NG, you're one of the posters here I've always looked up to and respected on here since I first arrived and I've always thought highly of you on here. I don't know if this means anything to you but it actually gives me comfort to see you struggling with this too, in that I know I'm not alone or abnormal and that even the people I look up to have their moments where this all seems to much to bare.

One thing I started doing which is helping me tremendously is to use google's calendar to post things I need to do, reminders, etc. (I also document everything about STBXWW on there too.). Since I've been doing that I've been a bit better at staying on top of things. Not perfect...just better. If you're not already doing that (or something similar) have a look at it....it's really simple to use and I hope it benefits you as much as it has me.

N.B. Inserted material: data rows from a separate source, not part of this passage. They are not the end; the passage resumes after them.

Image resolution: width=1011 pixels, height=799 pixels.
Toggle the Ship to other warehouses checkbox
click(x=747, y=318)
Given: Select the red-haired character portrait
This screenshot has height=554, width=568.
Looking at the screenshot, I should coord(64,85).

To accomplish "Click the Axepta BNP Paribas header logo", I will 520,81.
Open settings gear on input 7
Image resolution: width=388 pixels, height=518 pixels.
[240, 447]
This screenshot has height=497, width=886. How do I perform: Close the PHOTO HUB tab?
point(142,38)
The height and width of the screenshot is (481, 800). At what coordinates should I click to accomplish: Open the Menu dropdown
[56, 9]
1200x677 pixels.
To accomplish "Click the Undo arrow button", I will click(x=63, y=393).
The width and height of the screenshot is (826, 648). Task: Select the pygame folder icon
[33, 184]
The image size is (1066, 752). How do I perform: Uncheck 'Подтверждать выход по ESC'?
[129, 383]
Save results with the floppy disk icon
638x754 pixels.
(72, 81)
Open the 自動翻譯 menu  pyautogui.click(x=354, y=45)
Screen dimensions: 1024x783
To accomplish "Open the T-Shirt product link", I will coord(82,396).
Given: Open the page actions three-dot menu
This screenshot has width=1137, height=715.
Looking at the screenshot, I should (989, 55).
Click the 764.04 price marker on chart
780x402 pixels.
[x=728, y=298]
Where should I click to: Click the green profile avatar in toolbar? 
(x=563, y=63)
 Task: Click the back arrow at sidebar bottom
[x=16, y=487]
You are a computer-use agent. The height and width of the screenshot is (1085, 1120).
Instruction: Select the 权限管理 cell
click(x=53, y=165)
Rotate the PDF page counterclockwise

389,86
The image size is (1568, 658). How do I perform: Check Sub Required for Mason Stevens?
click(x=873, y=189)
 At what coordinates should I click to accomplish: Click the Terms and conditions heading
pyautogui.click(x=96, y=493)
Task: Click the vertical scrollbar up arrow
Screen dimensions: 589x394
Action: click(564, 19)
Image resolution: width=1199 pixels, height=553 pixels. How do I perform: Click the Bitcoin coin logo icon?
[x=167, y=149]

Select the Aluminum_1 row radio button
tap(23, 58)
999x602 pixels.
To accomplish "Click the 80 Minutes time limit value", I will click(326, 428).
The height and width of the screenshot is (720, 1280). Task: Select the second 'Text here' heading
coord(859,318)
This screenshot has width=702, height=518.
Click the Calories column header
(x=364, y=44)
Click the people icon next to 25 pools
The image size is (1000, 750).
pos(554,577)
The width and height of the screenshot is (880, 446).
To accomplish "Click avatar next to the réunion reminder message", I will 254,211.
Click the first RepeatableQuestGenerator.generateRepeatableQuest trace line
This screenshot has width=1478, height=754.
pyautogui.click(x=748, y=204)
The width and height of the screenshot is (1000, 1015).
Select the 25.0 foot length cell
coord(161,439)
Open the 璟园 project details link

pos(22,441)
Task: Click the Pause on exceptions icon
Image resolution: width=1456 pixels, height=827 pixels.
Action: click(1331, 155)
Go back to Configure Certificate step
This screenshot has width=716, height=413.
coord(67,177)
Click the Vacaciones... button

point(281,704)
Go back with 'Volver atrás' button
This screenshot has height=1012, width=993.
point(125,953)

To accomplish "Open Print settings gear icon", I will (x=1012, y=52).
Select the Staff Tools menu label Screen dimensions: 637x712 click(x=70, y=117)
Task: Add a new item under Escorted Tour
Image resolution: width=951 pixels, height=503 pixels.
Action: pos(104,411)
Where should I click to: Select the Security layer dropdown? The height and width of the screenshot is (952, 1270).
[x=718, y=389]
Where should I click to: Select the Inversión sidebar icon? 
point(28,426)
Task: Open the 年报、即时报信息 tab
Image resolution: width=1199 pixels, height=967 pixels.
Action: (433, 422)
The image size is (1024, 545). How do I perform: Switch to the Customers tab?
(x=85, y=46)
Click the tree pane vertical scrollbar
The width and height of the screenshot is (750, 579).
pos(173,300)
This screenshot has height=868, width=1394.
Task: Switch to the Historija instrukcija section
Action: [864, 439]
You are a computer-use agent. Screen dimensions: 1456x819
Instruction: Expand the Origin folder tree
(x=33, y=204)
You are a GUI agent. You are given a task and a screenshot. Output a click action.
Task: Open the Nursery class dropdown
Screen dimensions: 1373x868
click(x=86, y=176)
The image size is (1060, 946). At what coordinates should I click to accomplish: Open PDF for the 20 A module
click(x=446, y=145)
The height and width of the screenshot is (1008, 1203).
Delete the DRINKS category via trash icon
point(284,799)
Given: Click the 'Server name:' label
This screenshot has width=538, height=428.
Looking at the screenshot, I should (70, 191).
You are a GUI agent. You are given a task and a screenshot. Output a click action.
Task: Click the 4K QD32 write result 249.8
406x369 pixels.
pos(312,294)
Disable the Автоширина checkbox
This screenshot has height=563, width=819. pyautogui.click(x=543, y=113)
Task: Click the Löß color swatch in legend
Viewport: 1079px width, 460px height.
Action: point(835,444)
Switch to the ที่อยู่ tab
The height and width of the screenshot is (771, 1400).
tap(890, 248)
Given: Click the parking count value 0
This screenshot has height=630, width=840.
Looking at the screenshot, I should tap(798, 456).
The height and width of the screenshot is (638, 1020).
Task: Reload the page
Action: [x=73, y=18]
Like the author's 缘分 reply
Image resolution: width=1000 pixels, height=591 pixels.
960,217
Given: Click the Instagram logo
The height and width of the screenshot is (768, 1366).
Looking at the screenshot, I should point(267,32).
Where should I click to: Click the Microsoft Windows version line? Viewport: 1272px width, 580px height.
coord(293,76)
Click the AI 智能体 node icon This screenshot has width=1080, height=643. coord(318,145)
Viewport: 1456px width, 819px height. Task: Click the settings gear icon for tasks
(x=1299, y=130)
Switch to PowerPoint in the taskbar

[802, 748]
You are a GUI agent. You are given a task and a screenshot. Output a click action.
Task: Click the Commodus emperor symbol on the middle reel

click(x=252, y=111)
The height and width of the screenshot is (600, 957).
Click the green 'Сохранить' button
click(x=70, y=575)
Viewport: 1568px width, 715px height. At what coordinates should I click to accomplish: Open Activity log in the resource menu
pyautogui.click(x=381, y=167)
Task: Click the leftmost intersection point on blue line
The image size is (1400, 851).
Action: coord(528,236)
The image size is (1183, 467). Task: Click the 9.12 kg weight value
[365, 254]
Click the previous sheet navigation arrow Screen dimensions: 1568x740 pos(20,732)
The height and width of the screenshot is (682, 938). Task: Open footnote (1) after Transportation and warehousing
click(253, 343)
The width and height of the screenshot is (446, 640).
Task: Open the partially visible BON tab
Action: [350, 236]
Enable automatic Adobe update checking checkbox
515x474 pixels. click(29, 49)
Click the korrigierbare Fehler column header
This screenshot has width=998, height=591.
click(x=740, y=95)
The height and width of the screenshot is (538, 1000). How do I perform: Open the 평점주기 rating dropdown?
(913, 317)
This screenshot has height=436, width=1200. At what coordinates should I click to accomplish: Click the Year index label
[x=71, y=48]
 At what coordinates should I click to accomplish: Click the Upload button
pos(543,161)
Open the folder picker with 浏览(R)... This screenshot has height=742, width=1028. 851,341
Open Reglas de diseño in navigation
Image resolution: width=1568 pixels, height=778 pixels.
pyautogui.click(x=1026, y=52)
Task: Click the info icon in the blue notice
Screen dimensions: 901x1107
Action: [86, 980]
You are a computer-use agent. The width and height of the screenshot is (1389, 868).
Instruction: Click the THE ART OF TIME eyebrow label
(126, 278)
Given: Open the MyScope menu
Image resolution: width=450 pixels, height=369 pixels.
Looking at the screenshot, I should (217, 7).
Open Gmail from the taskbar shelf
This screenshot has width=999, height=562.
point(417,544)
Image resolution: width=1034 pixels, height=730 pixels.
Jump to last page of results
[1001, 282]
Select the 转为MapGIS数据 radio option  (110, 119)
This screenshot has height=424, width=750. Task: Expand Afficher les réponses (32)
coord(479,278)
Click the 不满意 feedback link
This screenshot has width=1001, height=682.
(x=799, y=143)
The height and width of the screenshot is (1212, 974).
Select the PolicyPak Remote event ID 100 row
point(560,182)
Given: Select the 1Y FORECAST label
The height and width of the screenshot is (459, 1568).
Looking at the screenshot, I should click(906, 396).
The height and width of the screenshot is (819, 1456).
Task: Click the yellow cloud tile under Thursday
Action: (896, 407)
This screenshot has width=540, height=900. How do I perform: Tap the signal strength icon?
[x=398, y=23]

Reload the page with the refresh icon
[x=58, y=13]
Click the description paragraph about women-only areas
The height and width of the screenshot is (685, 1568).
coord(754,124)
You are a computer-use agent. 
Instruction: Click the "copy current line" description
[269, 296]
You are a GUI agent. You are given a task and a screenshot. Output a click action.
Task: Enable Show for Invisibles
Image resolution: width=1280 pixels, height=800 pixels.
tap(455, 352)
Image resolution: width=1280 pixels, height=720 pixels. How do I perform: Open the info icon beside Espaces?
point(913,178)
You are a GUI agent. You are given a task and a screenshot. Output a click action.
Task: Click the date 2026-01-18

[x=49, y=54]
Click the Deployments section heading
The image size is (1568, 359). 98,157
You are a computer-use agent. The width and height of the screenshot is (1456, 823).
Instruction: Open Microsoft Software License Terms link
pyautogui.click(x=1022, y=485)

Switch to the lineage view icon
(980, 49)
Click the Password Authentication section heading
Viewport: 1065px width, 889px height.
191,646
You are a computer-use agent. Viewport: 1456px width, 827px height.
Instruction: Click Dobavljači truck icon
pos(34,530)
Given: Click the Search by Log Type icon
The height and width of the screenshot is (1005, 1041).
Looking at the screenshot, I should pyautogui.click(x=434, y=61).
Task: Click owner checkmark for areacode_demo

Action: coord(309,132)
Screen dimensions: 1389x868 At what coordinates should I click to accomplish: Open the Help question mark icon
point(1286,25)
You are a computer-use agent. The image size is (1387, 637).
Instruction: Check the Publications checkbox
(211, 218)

As for the crying....I just posted a topic on this board about crying. I'm a man....we're not supposed to do this....yet, I could probably rival a colicky infant at the rate I've been lately....and I don't understand it....I really don't. It's amazing what this whole infidelity and divorce thing does to a person.

I wish you the best NG and lots of strength. It WILL get better....and you've already been doing an amazing job of dealing with all the crap you've been served up....and you've been a huge help to so many people (I happily include myself as one of them).